The Desmond's had long been in rebellion against the Crown, so their lands were confiscated and parceled out. The conditions imposed upon the new proprietors were that they should foster horse breeding and keep Englishmen on the soil. Among these was Sir Walter Raleigh. He acquired 42,000 acres. His estates contained Conna, Mogeely, Kilmacow, Shean and Tallow. For this he paid 100 Marks a year. Raleigh became Mayor of Youghal. It was during this time that he introduced tobacco and potatoes to the western world. He has Close connections with a family Coppinger who lived in Lisnabrin, and was godfather to Coppinger's son. During his stay here he was visited by the poet Spencer who is reputed to have composed part of his famous poem "The Fairy Queen" while walking along the banks of the Bride.
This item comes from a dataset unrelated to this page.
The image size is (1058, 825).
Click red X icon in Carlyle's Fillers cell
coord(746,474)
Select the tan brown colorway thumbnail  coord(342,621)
In 1602, Sir Richard Boyle bought all of Raleigh's Irish property. Boyle was an English adventurer with the usual acquisitiveness of his class, but with wonderful ability. From poverty he rose to be one of the richest men in Ireland and eventually became first Earl of Cork. He mentions in his diary, dated 1st February 1620: "Began ironworks near Lisfinney Castle. God bless all those who work them.'
The first Tallow Bridge was built when the iron works were established to facilitate transport across the river. It was from this time that Tallow, which formerly occupied the slopes of the hill to the north of the present town, crept down to the lower valley where it now stands, and was known as Tulach an Iarainn - The Hill of the Iron. Tallow was part of his success. He worked the iron mines, manufacturing bar iron for export - and sent Lady Carew a Christmas gift of Tallow Knives. In seven years he made 21,000 tons of bar iron, which at £18.00 per ton, brought him the immense sum of £378,000. The pursuit of wealth for its own sake became the chief motive of his existence. That is why we describe Boyle as a Capitalist. He was the first of his kind in Ireland.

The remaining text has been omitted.